With the help of federal money, the company has created holographic systems to make filters for flashlights to improve the light they cast, computer screens that boost brightness and clarity, and projection screens for use in broad daylight or on tabletops.

The innovation research program began after delegates to the first White House conference in 1980 requested more federal research dollars for small businesses, said Milton Stewart, a former Small Business Administration attorney who helped organize the initial conference. Congress created the grant program and boosted funding after 1986 conference delegates asked for it. More than $1 billion in such grants will be awarded next year, with California receiving about one-fourth of the money, Stewart said.

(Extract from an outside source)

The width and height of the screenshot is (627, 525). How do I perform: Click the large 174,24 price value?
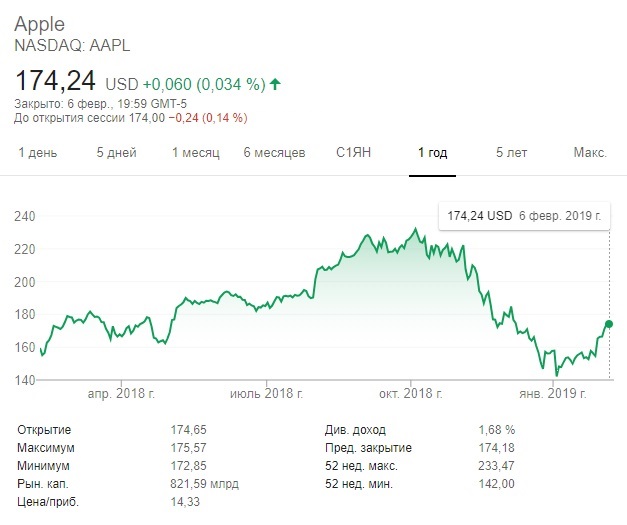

Such direct links between the conference and beneficial legislation are what delegates hope for again this year. After the first conference, 40 of 60 recommendations were implemented, said J.R. Kirkland, the 1980 conference coordinator. But the real significance was that, for the first time, small businesses were recognized as crucial job creators.

Various studies were presented at that convention providing statistical evidence for the growing influence of small businesses, Kirkland said. The National Federation of Independent Businesses and the National Assn. of Women Business Owners soared in influence after that conference, he said.

This year’s convention, with its expanded exhibit hall, support from large corporations and interest from politicians, reflects not only the growing clout of small businesses, but also changing demographics.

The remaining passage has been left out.